Making your own customs


The BBC reports that  two Kenyan men have signed an agreement to “marry” the same woman.

The woman had been having affairs with both men for more than four years and apparently refused to choose between them. The agreement sets out a rota for Sylvester Mwendwa and Elijah Kimani to stay in her house and states they will both help raise any children she bears.

Mr Mwendwa told the BBC he loved the woman and said the contract would “set boundaries” and “keep the peace”. “She is like the central referee. She can say whether she wants me or my colleague” Sylvester Mwendwa Co-husband

Lawyers said the “marriage” would only be recognised if they could prove polyandry – a woman having more than one husband – was part of their custom. The BBC’s David Okwembah in the capital, Nairobi, says polyandry is not practised by any community in Kenya.

People have reacted with shock to the “marriage”, arguing that it is not acceptable in terms of their culture, religion or the law, he says.

Defending the “marriage”, Mr Mwendwa told the BBC Focus on Africa programme that while he may acting in breach of the law, he had decided to enter into a contract with Mr Kimani to end their rivalry. “It could have been very dangerous if the other man would have come to her house and caught me… So our agreement is good as it sets boundaries and helps us keep peace.”

Community policing officer Adhalah Abdulrahman persuaded the two men to marry the woman after he saw them fighting over her in Mombasa county, the local Daily Nation newspaper reports. “We have agreed that from today we will not threaten or have jealous feelings because of our wife, who says she’s not ready to let go of any of us,” the agreement says, Kenya’s NTV station reports.

“Each one will respect the day set aside for him. We agree to love each other and live peacefully. No-one has forced us to make this agreement,” it adds. Mr Mwendwa said her parents had given their blessing, while he is planning to pay the bride price. Mr Mwendwa told the BBC he did not marry the woman simply to satisfy his sexual desires but because he loved her and, most of all, her children.

The woman, a widow with two children, did not want to be named.

“I have never been called a dad and her two children call me daddy,” he said. He said he hoped to have his own children with the woman, but she would have to decide.

Kenyan family lawyer Judy Thongori told the Daily Nation that the law does not explicitly forbid polyandry. “The laws we have do not talk about it but for such a union to be recognised in Kenya, it has to be either under the statutory law or as customary marriage.
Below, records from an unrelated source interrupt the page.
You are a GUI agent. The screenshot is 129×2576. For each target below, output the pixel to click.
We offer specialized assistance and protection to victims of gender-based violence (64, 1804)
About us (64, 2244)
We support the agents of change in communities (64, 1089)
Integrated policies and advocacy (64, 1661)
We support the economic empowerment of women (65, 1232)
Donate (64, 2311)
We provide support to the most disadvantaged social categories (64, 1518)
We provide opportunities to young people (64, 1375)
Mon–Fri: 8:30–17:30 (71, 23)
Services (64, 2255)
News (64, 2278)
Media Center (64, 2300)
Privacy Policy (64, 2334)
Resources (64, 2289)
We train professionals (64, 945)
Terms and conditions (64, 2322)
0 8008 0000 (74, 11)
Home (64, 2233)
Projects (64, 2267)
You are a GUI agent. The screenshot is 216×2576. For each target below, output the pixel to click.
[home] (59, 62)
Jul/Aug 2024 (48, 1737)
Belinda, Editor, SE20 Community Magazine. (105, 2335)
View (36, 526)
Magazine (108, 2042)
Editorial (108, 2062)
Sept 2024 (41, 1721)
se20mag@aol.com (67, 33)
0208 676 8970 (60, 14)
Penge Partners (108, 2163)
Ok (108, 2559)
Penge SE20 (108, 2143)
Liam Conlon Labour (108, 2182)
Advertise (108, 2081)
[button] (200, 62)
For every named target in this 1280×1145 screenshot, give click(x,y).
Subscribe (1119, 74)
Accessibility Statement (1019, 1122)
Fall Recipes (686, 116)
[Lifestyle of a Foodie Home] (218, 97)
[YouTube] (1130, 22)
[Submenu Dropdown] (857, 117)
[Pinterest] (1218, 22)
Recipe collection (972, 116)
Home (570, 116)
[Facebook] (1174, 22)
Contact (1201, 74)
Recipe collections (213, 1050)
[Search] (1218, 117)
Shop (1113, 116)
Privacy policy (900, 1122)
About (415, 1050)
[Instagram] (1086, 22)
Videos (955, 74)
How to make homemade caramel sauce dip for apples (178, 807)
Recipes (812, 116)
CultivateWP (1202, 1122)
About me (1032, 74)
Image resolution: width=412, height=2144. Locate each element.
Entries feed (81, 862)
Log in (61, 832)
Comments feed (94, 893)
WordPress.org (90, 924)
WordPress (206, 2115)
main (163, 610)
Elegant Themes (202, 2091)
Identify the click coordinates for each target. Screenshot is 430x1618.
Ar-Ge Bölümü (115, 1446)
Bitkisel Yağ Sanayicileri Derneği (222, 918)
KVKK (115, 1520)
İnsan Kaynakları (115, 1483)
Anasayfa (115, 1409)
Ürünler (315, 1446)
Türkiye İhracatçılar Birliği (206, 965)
The question we should ask now is whether these people come from communities that have been practising polyandry,” she is quoted as saying.


6 comments on “Making your own customs

  1. G says:

    This is beautiful, I wish the community was more supportive.

    • Pyx says:

      I thought his love for her and the kids were a great priority and the tendency to force someone to choose is hard – it almost seems like the natural order of things – so the fact all three of them could even sit and have this conversation is impressive.

      I say screw the law and what is on the books and let them start making their own customs.

      • G says:

        I agree with you, I like that they chose to avoid conflict by giving it a try, even when it wasn’t custom. Really cool.

  2. kdaddy23 says:

    The whole world needs to embrace this kind of forward thinking! Don’t let the law define and control that which makes us happy when it comes to love and relationships!

  3. The Hook says:

    It is truly a new world.

  4. Matthew Vett says:

    Have you ever seen 1776? There’s a scene where one of the delegates is saying that there’s no precedent for the Declaration of Independence, and Benjamin Franklin shouts at him, “That’s because we’ll be making our own precedent, you clod!”

    Where do people expect custom to come from if you can’t start any new ones? It seems like a Catch-22 to refuse to allow things to become legal unless customary, while simultaneously making any new possible customs illegal.